Siria: il lungo inverno di Assad
Da Beirut – Le migliaia di persone “evacuate” da Aleppo sono l’immagine di una spartiacque: il conflitto civile, così come lo abbiamo conosciuto, è terminato. Rimane Idlib, in mano ad Al Nusra, l’Est, occupato dall’Isis; e il Nord, sotto le milizie curde, eppure l’obiettivo di Assad è stato centrato.
Le cinque maggiori città della Siria sono adesso in mano alle forze governative, anche se informazioni provenienti dai gruppi ribelli affermano che alcuni quartieri periferici di Homs siano ancora sotto bombardamento dell’areonautica russa e siriana. I vuoti non mancano e il controllo capillare del territorio è ancora lontano dall’essere raggiunto.
L’attacco all’ambasciata russa di Damasco di pochi giorni fa con colpi di mortaio dimostra la difficoltà delle forze lealiste a controllare le zone rurali adiacenti alla capitale. Il filtro all’informazione apposto dal Governo siriano non aiuta a capire il quadro totale, ma i rifugiati presenti in Libano, costantemente in contatto con famiglia e amici al di là del confine, tratteggiano l’estrema parcellizzazione del paese. Un villaggio un Governo, una strada posti di blocco di diversi schieramenti: il conflitto continua.
Siria: il lungo inverno di Assad
Continua nel segno del compromesso storico.

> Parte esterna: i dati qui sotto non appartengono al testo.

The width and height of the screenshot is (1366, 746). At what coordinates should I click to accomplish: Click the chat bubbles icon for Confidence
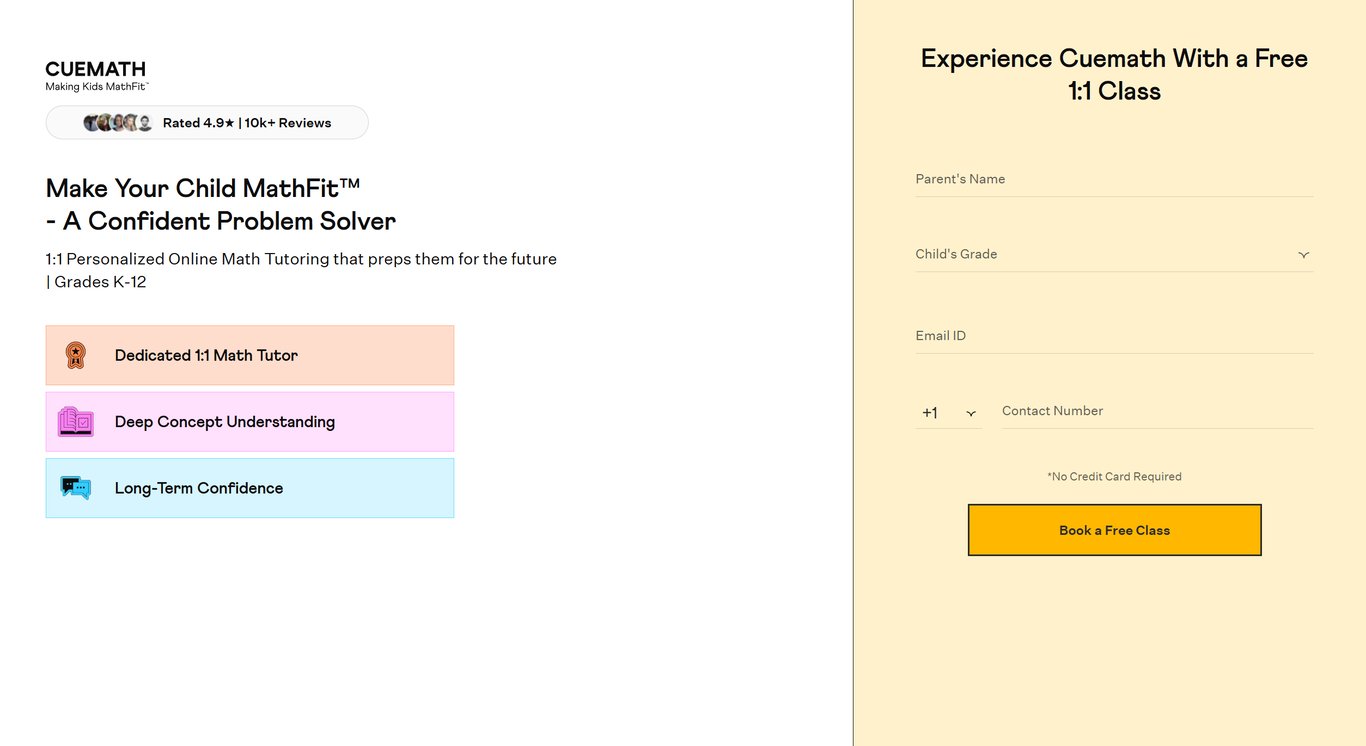pos(75,488)
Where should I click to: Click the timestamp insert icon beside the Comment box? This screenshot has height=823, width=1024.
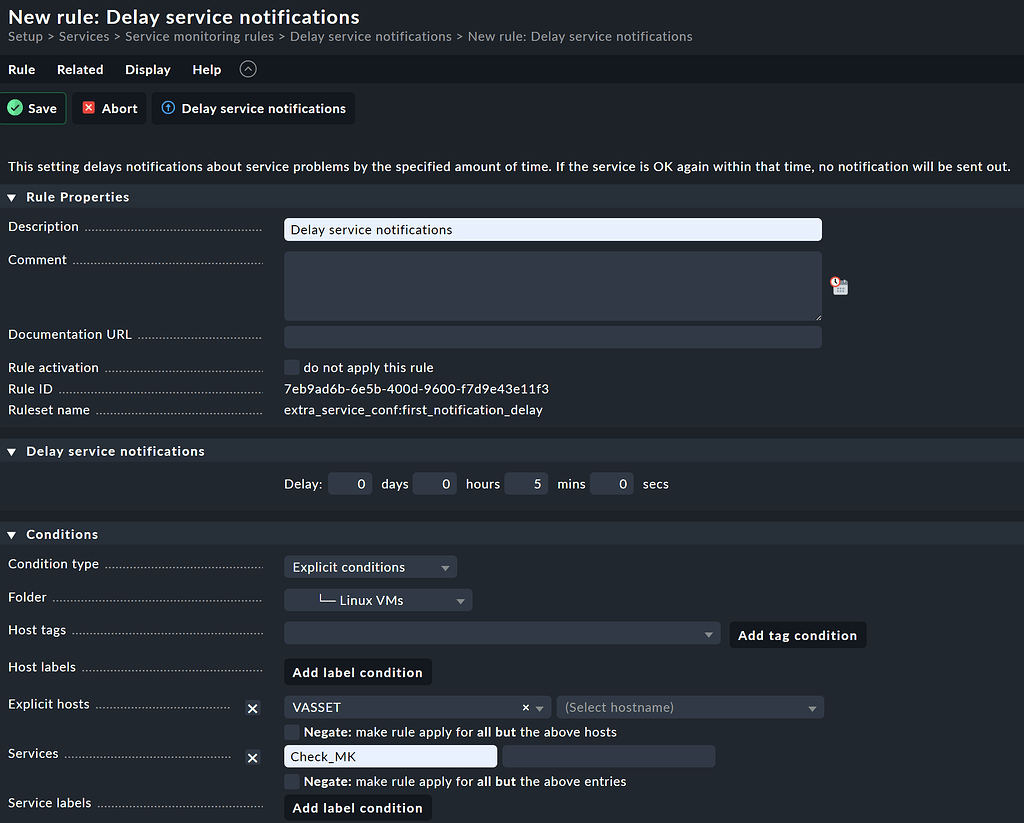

Nasrallah, leader di Hezbollah, partito e milizia libanese presente nel conflitto siriano fin dal 2013, ha affermato pochi giorni prima di Natale ad Al-Manar Tv che “l’impegno del gruppo nella guerra civile andrà avanti indefinitamente”.
Se da una parte le parole di Nasrallah dimostrano l’estrema difficoltà dell’esercito regolare siriano nel condurre la guerra senza aiuti esterni, dall’altra mutano gli assetti di bisogno reciproco. La famiglia Assad è sempre stata alleata di Hezbollah. Le armi siriane di produzione sovietica giungevano quotidianamente nella valle della Bekka, rifornendo gli alleati sciiti durante il conflitto civile libanese.
Oggi il gigante siriano si è impantanato e quello che sembrava soltanto un movimento nazionale libanese ha aumentato il suo raggio d’azione, modificando a suo vantaggio i rapporti di forza. Discorso simile anche sull’asse Damasco-Mosca. L’alleanza tra la Siria e il Cremlino risale alla guerra fredda, ma Il legame tra i due paesi, in passato, non ha mai raggiunto il rapporto di dipendenza attuale. L’atteggiamento remissivo del Presidente alawita nei confronti dei propri alleati può quindi essere connesso ad una progressiva concessione di sovranità: compromesso necessario per la vittoria.
La perdita di autonomia ha diverse nature: militare, truppe Hezbollah e basi russe rimarranno nel paese; geopolitica, in passato la Siria ha giocato un ruolo fondamentale sull’asse Tehran-Riad, oggi la dipendenza dall’Iran è evidente e incontrovertibile; infine economica. Assad uscirà probabile vincitore dal conflitto, ma le sue concessioni mostrano il limite futuro di manovra.
Una “vittoria di Pirro”, un sacrificio enorme, in termini di vite e potere, per restare alla guida del paese. Anche gli alleati sono però a rischio, le sabbie mobili siriane, con una lenta trasformazione del conflitto in guerriglia, potrebbero divenire prigione diplomatica per chi ha scommesso tanto sull’immagine di leader di Assad. Se in futuro il Presidente siriano non dovesse camminare con le proprie gambe, la narrazione della guerra civile potrebbe concludersi con una sconfitta.